* [Tasks and exercises]
1 > In the probe setup text, turn the paragraph that begins "Every request appears in the TUI instantly" into a brief bulleted list that keeps its main facts.
2 > In the probe setup text, what base URL does the Anthropic client example set?

* [Provided text]
Quick install (macOS / Linux)

curl -fsSL https://raw.githubusercontent.com/MuhammadHananAsghar/probe/main/install.sh | sh

Homebrew (macOS)

brew install MuhammadHananAsghar/tap/probe

Go install

go install github.com/MuhammadHananAsghar/probe/cmd/probe@latest

Build from source

git clone https://github.com/MuhammadHananAsghar/probe.git
cd probe
# Build the React dashboard
cd internal/dashboard/ui && npm ci && npm run build && cd ../../..
# Build the binary
go build -o probe ./cmd/probe

Download binary

Pre-built binaries for macOS, Linux, and Windows are available on the releases page.


Quick Start

1. Start probe

probe listen
# Proxy:     http://localhost:9000
# Dashboard: http://localhost:9001

2. Point your SDK at probe

One line change in any SDK — no code changes anywhere else.

3. Watch traffic live

Every request appears in the TUI instantly. Press Enter on any row to inspect the full request/response, s for the streaming chunk timeline, t for tool calls. Open http://localhost:9001 for the live web dashboard.


SDK Integration

Probe works with every major LLM SDK. Change one line — the base_url — and all traffic flows through probe automatically.

OpenAI

from openai import OpenAI

client = OpenAI(
    api_key="your-key",
    base_url="http://localhost:9000/v1",  # ← probe
)

response = client.chat.completions.create(
    model="gpt-4.1-mini",
    messages=[{"role": "user", "content": "Hello!"}],
)
# Or via environment variable — zero code changes
export OPENAI_BASE_URL=http://localhost:9000/v1
python your_app.py

Anthropic

import anthropic

client = anthropic.Anthropic(
    api_key="your-key",
    base_url="http://localhost:9000",  # ← probe (no /v1 suffix)
)

response = client.messages.create(
    model="claude-haiku-4-5-20251001",
    max_tokens=256,
    messages=[{"role": "user", "content": "Hello!"}],
)
# Or via environment variable
export ANTHROPIC_BASE_URL=http://localhost:9000
python your_app.py

Google Gemini

from google import genai
from google.genai import types

client = genai.Client(
    api_key="your-key",
    http_options=types.HttpOptions(base_url="http://localhost:9000"),  # ← probe
)

response = client.models.generate_content(
    model="gemini-2.5-flash",
    contents="Hello!",
)

Groq

from groq import Groq

client = Groq(
    api_key="your-key",
    base_url="http://localhost:9000",  # ← probe
)

response = client.chat.completions.create(
    model="meta-llama/llama-4-maverick-17b-128e-instruct",
    messages=[{"role": "user", "content": "Hello!"}],
)

Mistral

from mistralai import Mistral

client = Mistral(
    api_key="your-key",
    server_url="http://localhost:9000",  # ← probe
)

response = client.chat.complete(
    model="mistral-small-2503",
    messages=[{"role": "user", "content": "Hello!"}],
)

* [Material shown]
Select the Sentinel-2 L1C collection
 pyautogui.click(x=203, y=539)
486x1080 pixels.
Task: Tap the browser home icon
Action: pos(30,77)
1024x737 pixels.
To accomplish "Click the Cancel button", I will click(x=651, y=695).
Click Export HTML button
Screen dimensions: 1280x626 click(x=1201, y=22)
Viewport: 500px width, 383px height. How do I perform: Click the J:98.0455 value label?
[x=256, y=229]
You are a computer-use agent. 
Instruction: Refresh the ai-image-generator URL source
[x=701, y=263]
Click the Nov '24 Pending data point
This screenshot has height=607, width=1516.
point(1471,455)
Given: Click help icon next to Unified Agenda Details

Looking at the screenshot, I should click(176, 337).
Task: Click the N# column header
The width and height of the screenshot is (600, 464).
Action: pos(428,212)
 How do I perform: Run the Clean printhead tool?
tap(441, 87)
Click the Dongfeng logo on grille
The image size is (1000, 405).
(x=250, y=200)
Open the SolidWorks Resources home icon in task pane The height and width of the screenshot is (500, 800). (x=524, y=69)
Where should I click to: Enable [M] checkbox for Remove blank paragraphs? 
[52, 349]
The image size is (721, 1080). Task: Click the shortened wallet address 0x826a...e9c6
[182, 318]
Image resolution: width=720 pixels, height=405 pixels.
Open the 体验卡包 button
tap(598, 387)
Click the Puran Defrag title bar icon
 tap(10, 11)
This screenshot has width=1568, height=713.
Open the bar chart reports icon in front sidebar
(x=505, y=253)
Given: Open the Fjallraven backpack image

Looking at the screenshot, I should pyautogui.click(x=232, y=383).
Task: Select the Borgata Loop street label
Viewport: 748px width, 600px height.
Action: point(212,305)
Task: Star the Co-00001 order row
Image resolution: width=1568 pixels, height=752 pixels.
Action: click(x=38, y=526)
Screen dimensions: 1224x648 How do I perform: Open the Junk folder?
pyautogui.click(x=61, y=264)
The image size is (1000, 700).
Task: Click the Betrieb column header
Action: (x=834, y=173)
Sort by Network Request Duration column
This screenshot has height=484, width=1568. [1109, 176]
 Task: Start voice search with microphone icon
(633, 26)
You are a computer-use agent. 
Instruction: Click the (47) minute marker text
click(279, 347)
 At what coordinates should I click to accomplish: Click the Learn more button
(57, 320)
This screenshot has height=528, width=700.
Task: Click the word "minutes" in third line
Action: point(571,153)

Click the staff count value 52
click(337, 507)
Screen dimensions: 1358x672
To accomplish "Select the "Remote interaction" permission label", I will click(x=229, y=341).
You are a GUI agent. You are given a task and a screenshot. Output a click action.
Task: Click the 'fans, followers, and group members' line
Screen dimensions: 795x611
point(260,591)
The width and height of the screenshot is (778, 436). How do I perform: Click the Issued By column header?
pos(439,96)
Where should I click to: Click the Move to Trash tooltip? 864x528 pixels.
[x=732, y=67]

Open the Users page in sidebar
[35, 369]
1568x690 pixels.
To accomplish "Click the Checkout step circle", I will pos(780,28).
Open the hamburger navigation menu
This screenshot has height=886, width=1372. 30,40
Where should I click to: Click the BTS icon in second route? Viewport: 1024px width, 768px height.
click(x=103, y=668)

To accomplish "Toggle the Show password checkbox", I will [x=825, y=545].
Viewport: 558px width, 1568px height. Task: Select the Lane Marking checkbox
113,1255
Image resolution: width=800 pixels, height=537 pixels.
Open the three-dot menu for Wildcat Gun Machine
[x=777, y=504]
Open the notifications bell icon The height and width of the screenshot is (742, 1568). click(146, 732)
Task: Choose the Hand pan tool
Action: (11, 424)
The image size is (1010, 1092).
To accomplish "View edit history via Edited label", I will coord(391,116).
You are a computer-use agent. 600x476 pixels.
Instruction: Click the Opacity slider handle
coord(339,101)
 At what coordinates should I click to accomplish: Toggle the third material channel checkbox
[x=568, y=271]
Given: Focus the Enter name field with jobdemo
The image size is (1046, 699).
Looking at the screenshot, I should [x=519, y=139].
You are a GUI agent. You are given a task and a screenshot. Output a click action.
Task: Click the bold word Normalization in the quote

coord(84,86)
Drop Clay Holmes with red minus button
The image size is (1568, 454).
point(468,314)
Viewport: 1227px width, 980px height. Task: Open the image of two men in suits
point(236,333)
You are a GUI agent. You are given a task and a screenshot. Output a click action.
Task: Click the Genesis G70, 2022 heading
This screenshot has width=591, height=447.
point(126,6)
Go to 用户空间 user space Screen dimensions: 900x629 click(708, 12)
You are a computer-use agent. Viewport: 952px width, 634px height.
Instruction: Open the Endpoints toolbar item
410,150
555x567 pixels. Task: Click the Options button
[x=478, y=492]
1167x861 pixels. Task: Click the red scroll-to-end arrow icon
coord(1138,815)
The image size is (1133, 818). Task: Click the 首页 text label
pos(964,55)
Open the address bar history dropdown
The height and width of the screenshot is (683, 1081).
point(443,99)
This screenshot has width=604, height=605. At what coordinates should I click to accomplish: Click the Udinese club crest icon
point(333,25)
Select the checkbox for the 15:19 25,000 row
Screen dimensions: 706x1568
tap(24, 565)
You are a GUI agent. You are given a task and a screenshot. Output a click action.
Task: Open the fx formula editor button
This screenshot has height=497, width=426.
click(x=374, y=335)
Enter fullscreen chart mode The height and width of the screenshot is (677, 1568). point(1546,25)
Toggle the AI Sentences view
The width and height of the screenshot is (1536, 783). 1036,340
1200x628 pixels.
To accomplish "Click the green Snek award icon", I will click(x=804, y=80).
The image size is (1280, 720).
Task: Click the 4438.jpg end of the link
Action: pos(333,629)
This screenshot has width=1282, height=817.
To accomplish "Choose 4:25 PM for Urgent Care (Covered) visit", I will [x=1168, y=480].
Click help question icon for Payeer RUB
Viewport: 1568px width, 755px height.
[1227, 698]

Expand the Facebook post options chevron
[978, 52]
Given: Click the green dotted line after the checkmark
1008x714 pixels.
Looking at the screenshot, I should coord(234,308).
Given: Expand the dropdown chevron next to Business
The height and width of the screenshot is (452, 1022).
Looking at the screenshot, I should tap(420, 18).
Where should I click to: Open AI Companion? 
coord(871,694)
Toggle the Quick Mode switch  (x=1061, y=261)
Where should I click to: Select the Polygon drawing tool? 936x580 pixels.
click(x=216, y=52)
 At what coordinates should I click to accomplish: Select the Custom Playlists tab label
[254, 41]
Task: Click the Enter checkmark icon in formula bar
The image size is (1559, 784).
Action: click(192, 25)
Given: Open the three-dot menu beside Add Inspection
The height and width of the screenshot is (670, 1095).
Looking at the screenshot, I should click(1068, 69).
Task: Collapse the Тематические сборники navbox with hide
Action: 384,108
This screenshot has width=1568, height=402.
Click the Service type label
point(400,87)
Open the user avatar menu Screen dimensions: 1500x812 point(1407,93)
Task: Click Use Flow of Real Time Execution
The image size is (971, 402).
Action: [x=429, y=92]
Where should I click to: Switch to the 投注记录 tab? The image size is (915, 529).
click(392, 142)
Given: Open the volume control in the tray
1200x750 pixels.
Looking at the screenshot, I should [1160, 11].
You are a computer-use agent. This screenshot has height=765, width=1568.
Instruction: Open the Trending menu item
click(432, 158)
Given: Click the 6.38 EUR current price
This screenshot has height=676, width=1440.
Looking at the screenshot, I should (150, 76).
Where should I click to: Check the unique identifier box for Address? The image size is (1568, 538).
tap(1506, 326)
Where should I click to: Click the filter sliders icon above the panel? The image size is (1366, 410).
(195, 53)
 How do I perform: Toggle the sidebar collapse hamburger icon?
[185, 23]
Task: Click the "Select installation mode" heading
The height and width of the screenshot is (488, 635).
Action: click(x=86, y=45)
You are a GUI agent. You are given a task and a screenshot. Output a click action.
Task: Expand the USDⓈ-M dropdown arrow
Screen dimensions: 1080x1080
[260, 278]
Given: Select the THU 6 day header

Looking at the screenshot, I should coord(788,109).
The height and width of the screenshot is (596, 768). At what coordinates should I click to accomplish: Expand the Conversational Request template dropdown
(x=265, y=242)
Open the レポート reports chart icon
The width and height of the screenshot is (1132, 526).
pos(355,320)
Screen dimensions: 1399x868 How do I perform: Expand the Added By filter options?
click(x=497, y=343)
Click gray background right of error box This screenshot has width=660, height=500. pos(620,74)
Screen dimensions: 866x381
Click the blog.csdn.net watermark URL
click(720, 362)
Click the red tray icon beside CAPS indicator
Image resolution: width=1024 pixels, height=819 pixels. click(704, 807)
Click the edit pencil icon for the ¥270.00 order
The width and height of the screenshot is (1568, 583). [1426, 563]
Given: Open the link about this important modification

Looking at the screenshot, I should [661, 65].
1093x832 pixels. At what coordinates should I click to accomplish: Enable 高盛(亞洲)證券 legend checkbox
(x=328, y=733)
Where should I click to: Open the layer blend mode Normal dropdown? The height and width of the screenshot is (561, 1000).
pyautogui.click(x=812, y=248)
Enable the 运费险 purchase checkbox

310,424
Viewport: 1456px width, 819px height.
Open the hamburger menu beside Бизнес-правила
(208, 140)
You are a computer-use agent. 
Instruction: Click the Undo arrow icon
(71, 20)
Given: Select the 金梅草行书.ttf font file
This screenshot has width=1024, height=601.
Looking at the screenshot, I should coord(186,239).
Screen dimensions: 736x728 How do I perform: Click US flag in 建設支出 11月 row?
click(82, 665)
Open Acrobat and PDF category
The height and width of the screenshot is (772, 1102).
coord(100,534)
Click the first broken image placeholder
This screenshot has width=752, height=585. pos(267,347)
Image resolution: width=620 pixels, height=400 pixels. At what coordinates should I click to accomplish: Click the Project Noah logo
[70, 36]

* [Results of the tasks]
1 >
- Every request shows up in the TUI immediately.
- Press Enter on any row to inspect the full request/response.
- Press s to see the streaming chunk timeline.
- Press t to see tool calls.
- The live web dashboard is at http://localhost:9001.

2 > http://localhost:9000, with no /v1 suffix.